After the patternmaker adjusted the pattern for our friend, I went to work on making it happen. The fabric chosen was linen or a linen blend. Whatever it is, it takes the iron on maximum and with steam to rid it of a crease!
The first thing I needed to do was create those pleats. It was decided to make the contrast yellow so I decided that on my 1959 Pfaff 360 I could do zig-zags very close together (Pfaffs are excellent at doing this). I'd say about 85% of time and effort went into the front bodice and this is the hardest piece I've ever made. This means a lot to be learned.
I created the pleats first then the darts. The pleat measurements have to be extremely accurate. If not the neck facings (not in the pattern, but the depression was a while ago now, so splash out a little) won't fit. Use steel ruler, edge of your table or both to ensure absolute straightness of these pleats. Pin, baste and sew, and when everything is okay (you might well have to unpick - not worth it if you overlook anything) you need to create the contrast. Make sure the stitch width is almost zero and do a test before going near the production garment. The pattern is marked where you must stop. The bottom part should be pleated but the pleat edge is not attached.
I chose to put ric-rac (or rick-rack as it used to be called) on. I pinned and basted, but found it easier to attach it by hand than to machine stitch: The machine was too hard to keep between the waves and it would be almost impossible to get a zig-zag even close. A treadle may have given sufficient control for it to work, but honestly, with colour matched thread, the hand stitches are not seen anyway and I had absolute control.
The bust darts next. These are just as normal darts, and a hint with darts is that if the wearer has a larger bust, make sure the points of the darts come to a smooth point.

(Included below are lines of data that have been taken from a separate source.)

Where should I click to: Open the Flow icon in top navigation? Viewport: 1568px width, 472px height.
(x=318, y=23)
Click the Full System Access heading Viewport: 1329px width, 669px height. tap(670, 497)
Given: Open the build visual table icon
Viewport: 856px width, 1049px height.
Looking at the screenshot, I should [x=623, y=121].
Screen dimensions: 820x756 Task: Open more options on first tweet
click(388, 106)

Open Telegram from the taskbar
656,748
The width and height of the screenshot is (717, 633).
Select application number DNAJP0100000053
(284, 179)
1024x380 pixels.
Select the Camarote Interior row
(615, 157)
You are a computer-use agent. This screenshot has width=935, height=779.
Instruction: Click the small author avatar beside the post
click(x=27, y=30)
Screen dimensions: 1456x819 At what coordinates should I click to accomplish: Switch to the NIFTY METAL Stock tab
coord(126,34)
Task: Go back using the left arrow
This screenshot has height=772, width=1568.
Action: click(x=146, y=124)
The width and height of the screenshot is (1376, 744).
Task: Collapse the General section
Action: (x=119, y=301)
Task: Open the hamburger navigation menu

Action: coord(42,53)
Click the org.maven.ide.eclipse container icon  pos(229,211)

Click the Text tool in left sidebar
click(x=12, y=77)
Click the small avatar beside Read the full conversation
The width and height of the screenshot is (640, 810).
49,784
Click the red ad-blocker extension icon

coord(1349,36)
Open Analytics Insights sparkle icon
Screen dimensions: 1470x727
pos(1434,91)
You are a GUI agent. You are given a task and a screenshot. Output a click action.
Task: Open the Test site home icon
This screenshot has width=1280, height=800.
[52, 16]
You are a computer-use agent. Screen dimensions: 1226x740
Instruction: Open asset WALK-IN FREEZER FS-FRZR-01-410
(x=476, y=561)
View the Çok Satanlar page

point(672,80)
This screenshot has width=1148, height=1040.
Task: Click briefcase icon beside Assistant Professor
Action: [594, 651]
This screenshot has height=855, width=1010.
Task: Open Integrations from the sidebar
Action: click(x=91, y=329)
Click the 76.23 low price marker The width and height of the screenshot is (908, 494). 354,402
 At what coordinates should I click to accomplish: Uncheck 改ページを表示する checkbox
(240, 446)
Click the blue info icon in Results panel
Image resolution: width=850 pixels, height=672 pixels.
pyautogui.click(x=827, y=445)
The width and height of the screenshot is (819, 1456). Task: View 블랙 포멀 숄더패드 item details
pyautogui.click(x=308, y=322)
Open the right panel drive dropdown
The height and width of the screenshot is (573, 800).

The rest of it was very straight forward, so we made another addition. Added some Petersham ribbon to the waist to prevent stretching. This doesn't show at all, and is just a nice added feature to ensure the shape is retained.

Seam finishes

I've been told that pinking looks terrible and makes clothes look home made. Well, in 1937 almost all garments were pinked, especially if they were home made.
Well, very few factories had overlockers back then. If you're thinking French seams, the linen is too thick and the seams would end up a bit bulky.
So I pinked every seam.
Pinked seam, with bias binding
That reminds me: Used this wide binding on the bottom edge. Sewn right sides together then blind hemmed it. This takes a long time but why else would it look as close to the picture? I don't take shortcuts.
Only the belt remains. I've ordered a load of original deco buckles from the U.K. (they seem very common there) and will update the entry when they come through. It shouldn't take long to make a self belt for this dress. Will update again after she's modelled it.